Como la mayoría de los hombres, quiero dejar algo que justifique mi paso por la tierra. Desde hace mucho creo que lo que mejor sé hacer es escribir y por eso me empeño en forjar libros que a alguien podrán interesar. Los premios significan poco o nada, son apenas un modo de abrirse paso en las malezas de la llamada vida literaria. Lo esencial es aprovechar el tiempo, hacer mi obra lo mejor posible, no conceder espacio a la frivolidad, tratar de que en mis páginas, aunque no haya muchas novedades, estén resumidos esos valores espirituales y culturales que el mundo de hoy debe preservar.
Nuestros tiempos son difíciles para la poesía, no por cuestiones tecnológicas, sino porque hay un pragmatismo exagerado, acompañado por una severa crisis espiritual.
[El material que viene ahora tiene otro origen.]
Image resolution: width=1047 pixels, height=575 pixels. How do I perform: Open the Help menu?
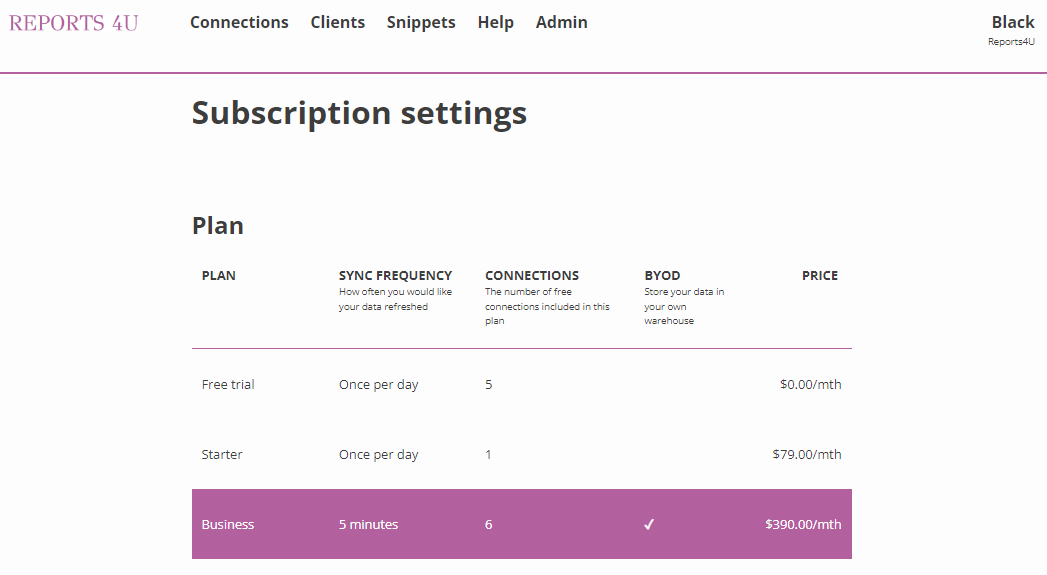coord(495,22)
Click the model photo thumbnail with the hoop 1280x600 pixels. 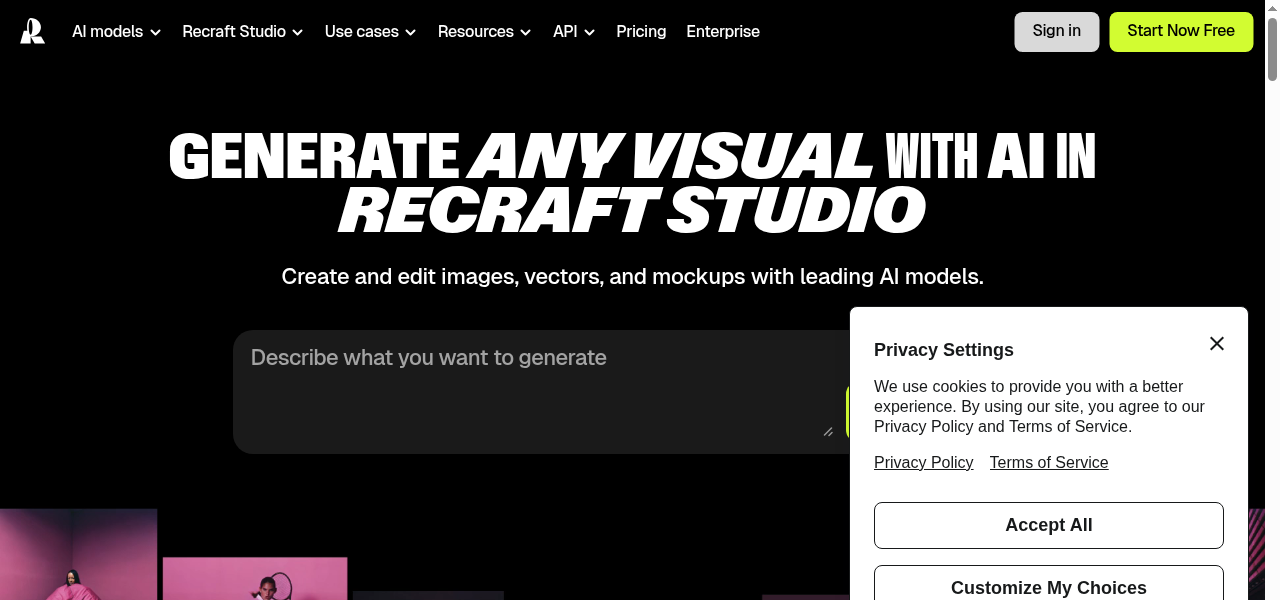point(255,580)
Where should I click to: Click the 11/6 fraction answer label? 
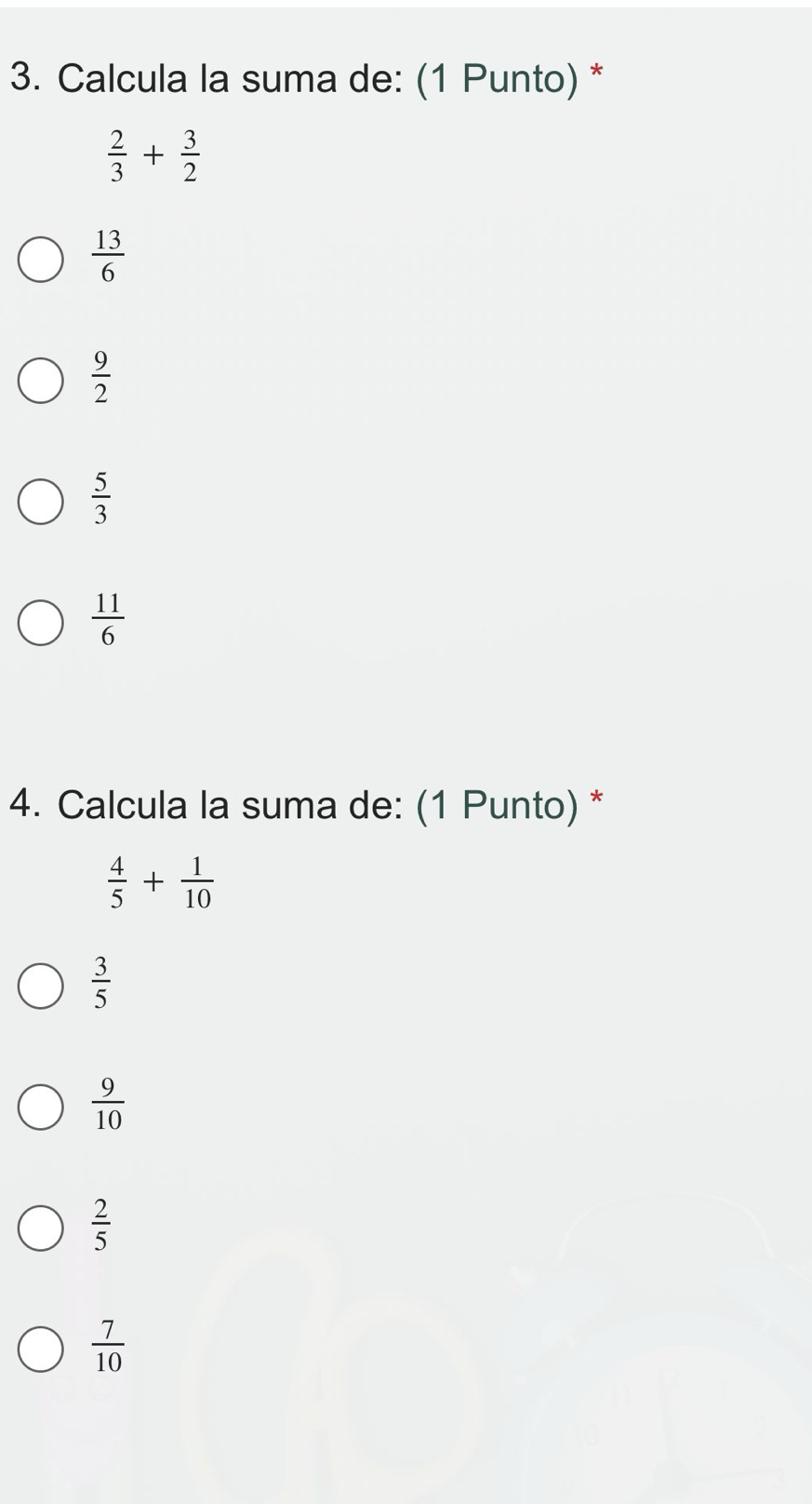(x=108, y=619)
Estoy claro de que un poeta no puede impedir guerras, ni evitar catástrofes ecológicas, ni cambiar las directrices políticas del mundo, entre otras cosas porque habitualmente se le coloca al margen de las grandes decisiones, pero como aseguró Martí “los poetas siempre preceden”. Quiero pensar que mi obra contribuye, aunque sea en mínima medida, a salvar algo valioso de esas “nubes de monóxido” que todo lo contaminan. Quisiera ser como esos sabios que huyeron de Bizancio cuando la invasión turca y que llevaban en sus equipajes algunos manuscritos griegos salvados del incendio y en sus almas una cultura que gracias a ellos cambió el rumbo de Occidente.